EASTER eggs are now with us from glutinous cream concoctions to: “Mummy, I want that one. It’s the biggest!”

To read this you’d think chocolate delights were just starting to make their appearances, but the industry has been touting its wares since October.

This column has commented before on the blurring of the seasons with Christmas on sale in the summer and nothing seems to have changed.

Someone very kindly bought me six cream eggs as a “get well soon” after my recent hospital exploits so, because my appetite is still trying to recover, my children were only too happy to help me polish them off.

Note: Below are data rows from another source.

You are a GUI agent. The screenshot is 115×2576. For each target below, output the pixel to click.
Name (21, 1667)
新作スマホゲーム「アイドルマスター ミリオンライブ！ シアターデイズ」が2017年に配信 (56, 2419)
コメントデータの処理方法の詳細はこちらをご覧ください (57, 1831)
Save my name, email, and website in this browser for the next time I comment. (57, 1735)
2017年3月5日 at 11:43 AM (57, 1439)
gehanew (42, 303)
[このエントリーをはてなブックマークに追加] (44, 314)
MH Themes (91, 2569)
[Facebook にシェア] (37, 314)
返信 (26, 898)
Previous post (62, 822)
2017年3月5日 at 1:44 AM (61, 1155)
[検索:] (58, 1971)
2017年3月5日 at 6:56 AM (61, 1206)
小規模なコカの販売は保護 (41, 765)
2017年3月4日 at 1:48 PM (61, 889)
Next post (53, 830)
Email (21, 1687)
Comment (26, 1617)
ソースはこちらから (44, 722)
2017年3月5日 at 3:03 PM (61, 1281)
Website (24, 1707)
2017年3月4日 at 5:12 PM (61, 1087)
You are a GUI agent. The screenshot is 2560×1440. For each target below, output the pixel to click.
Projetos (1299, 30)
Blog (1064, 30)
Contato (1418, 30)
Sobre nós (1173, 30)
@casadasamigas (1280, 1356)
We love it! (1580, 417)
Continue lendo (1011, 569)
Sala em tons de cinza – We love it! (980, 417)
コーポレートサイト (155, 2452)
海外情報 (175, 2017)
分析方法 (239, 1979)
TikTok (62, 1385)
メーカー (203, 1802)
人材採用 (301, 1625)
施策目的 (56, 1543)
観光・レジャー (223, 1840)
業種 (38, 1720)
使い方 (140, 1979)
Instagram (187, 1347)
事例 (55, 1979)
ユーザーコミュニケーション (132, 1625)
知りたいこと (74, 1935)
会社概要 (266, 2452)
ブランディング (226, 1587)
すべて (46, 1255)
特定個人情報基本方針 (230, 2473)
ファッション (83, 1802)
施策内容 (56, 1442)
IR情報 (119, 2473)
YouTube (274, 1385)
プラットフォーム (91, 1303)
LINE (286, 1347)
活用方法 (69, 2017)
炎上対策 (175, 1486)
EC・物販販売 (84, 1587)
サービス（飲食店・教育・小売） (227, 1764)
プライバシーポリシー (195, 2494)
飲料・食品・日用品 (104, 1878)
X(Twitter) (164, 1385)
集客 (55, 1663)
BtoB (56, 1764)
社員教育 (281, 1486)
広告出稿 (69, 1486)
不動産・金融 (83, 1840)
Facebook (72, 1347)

But I had to draw the line at going out for “refills” because I want to stay away from doctors for a long, long time.

It did, however, spark a thought that these splurges are always for things which aren’t really good for you. You never seem to see a celery day or a cucumber festival. 
Just as well too. A stick of celery is the last thing I want after a mouthful of cream egg.


Has it been raining?

WELL, what a surprise that was! Last month has been so wet that Weymouth has set a new January record for rainfall since records began in 1886.

Little hints such as gardens turned into lakes, roads left underwater and traffic wardens forced to swim to give submerged cars a parking ticket were all signs that January was going to be an exceptional month for rainfall.

I spent most of it in hospital in Slough, but the journey home to Weymouth was like watching excerpts from Waterworld.

One section of road had water on both sides as far as the eye could see, we saw livestock cropping a few square yards of grass completely surrounded by water and I lost count of the “Flood” or “Road Closed” signs we saw along the way.

Back in soggy Weymouth, my garden was like a giant earth-coloured bowl of porridge while the Radipole and Lodmoor reserves looked like inland seas.

It has all proved too much for some people whose properties have been battered about so much that they have stopped trying to repair them.

One home, its wooden panel fence torn apart, had solved the problem of what to do next by simply leaning two stricken panels up against each other and nailing one central point to the remains of a post!

So, as we all try to dry out, I offer this thought to console you all with. How long will it be before the first drought story of the year?